O prefeito Sidnei Rocha (PSDB) assinou, ontem, o projeto de lei propondo alterações no Código de Posturas do Município para ampliar o valor da multa e poder fechar os bares que venderem bebidas alcoólicas para crianças e adolescentes. Para entrar em vigor, a medida precisa ser aprovada pela Câmara. Os vereadores, que vão decidir ou não pela implantação de punições mais severas aos comerciantes infratores, ignoraram a solenidade de apresentação da proposta que foi recebida com louvor por segmentos envolvidos na defesa dos menores.
O ato oficial de assinatura foi realizado no gabinete do prefeito e contou com a presença do promotor da Vara da Infância e Juventude, Augusto Soares de Arruda Neto, do presidente do Conselho Municipal dos Direitos da Criança e Adolescente, Eurípedes Palhares, do presidente da ONG Amor Exigente, Sebastião Daniel Garcia, de conselheiros tutelares e de secretários municipais.

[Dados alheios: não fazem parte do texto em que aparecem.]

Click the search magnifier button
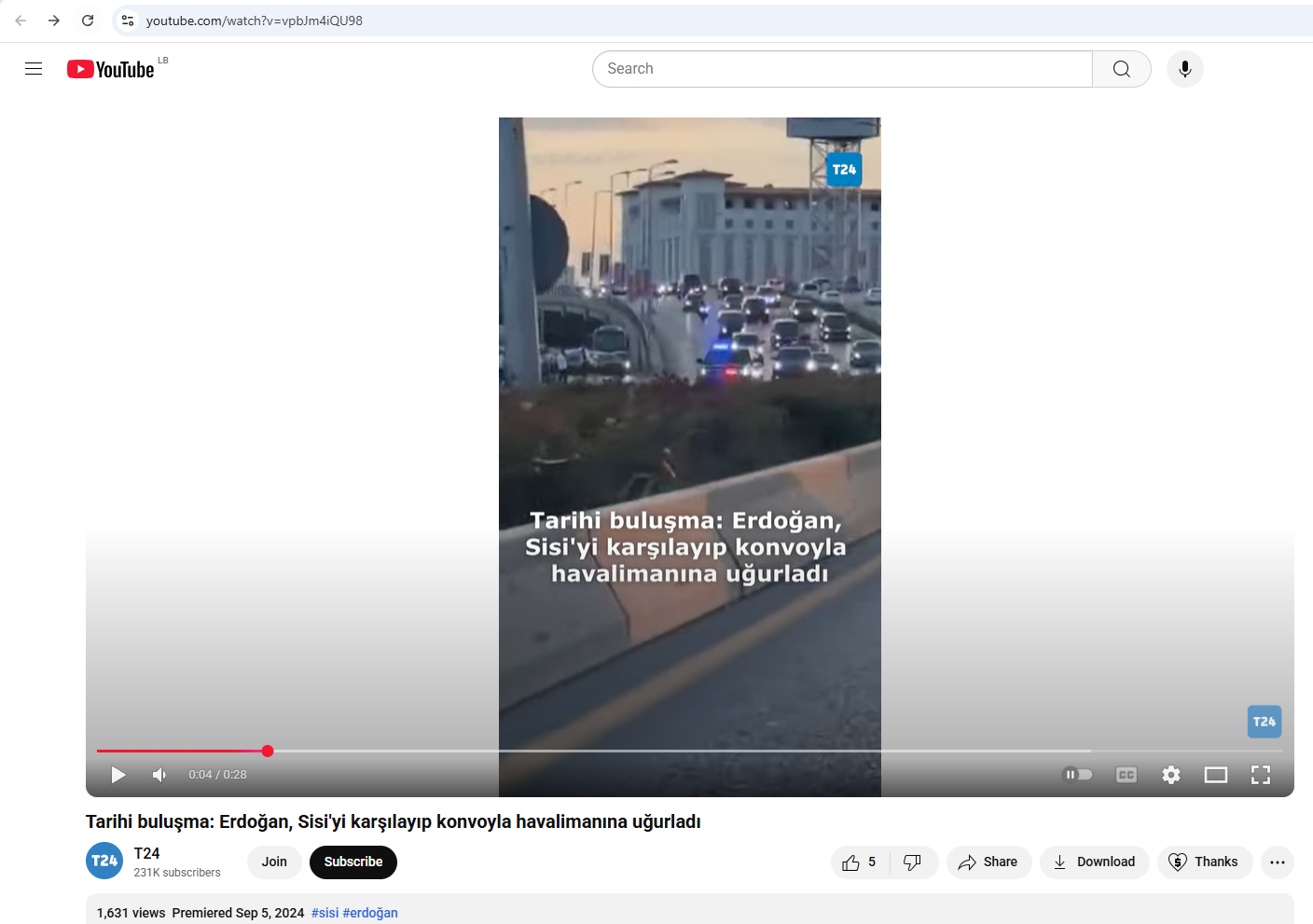 [1121, 69]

A Câmara não enviou representante. Único a passar pela Prefeitura, Marcelo Valim (PSDB) chegou a dez minutos do fim da reunião, quando os detalhes do projeto já haviam sido apresentados pelas autoridades, para gravar matéria para o programa que apresenta na TV.

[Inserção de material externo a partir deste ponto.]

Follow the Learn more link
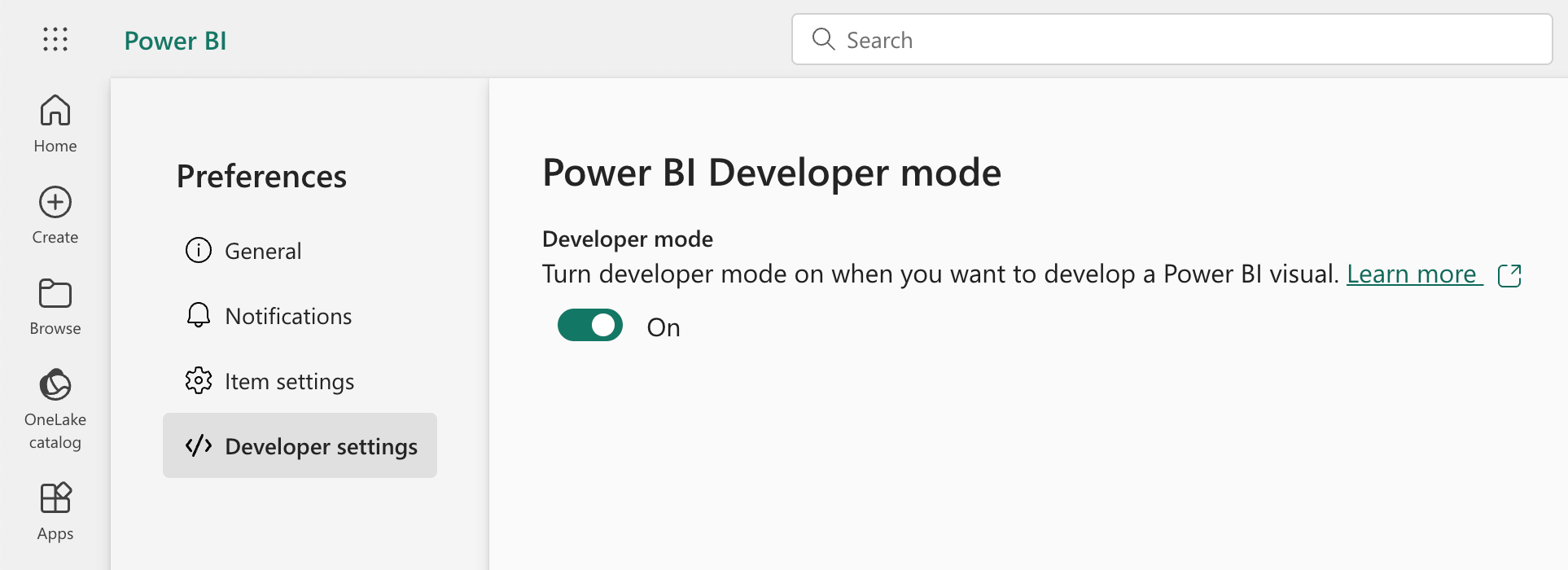[x=1411, y=274]
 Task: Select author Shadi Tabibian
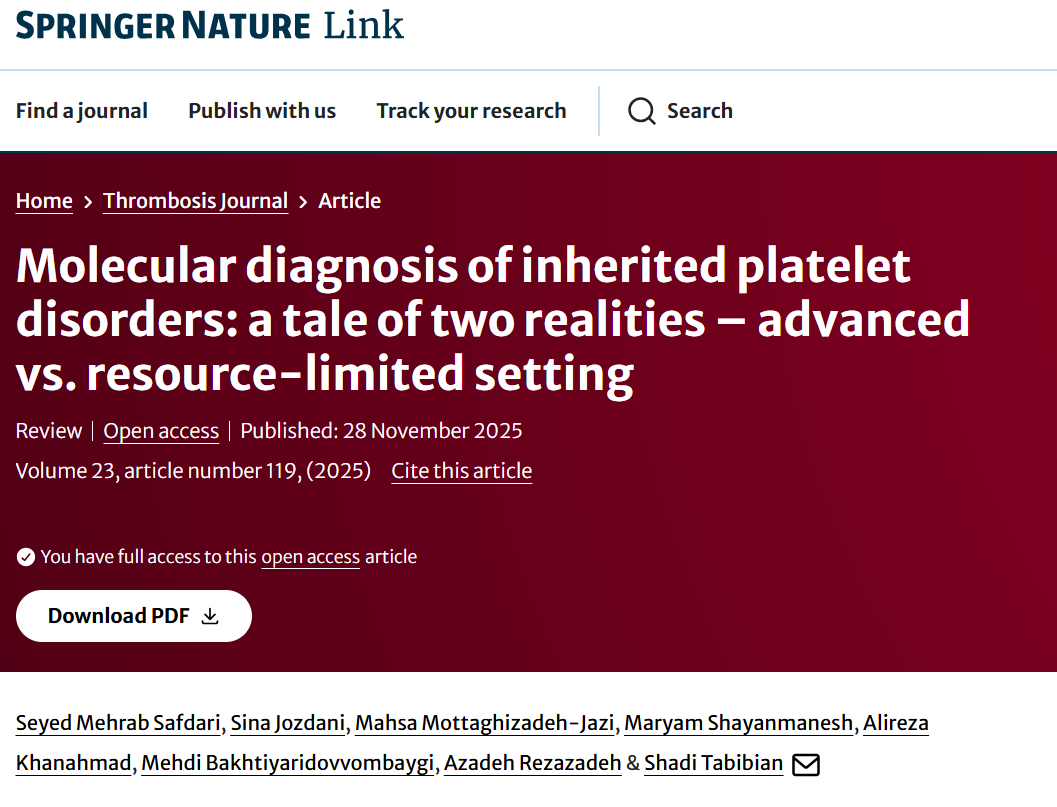[714, 763]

Sidnei Rocha acredita que, mesmo com a ausência daqueles que vão decidir e das pressões que certamente virão, o projeto possa ser aprovado sem problemas pela Câmara. “Os vereadores representam a população e não os donos de bares. Acredito que, mesmo aqueles que teimosamente votam contra, votarão favoráveis desta vez. O problema do alcoolismo entre os jovens é grave e temos de nos unirmos para ajudar a combater”.
O PROJETO
Pelo projeto de lei, o dono de bar que vender bebidas para menores terá o alvará suspenso por 30 dias e será multado em R$ 3,6 mil. Em caso de reincidência, a multa será de R$ 7,3 mil e o estabelecimento será fechado definitivamente. O comerciante infrator ficará impedido por três anos de receber autorização da Prefeitura para exercer a mesma atividade. “Parabenizo a Prefeitura por esta louvável iniciativa. Espero que a ideia repercuta para outras cidades. Que o governo faça o mesmo. O objetivo não é prejudicar os comerciantes, mas conscientizar dos malefícios que o álcool provoca aos jovens. Com o projeto, vamos acabar com a história de que nada é feito contra o infrator”, disse o promotor Augusto.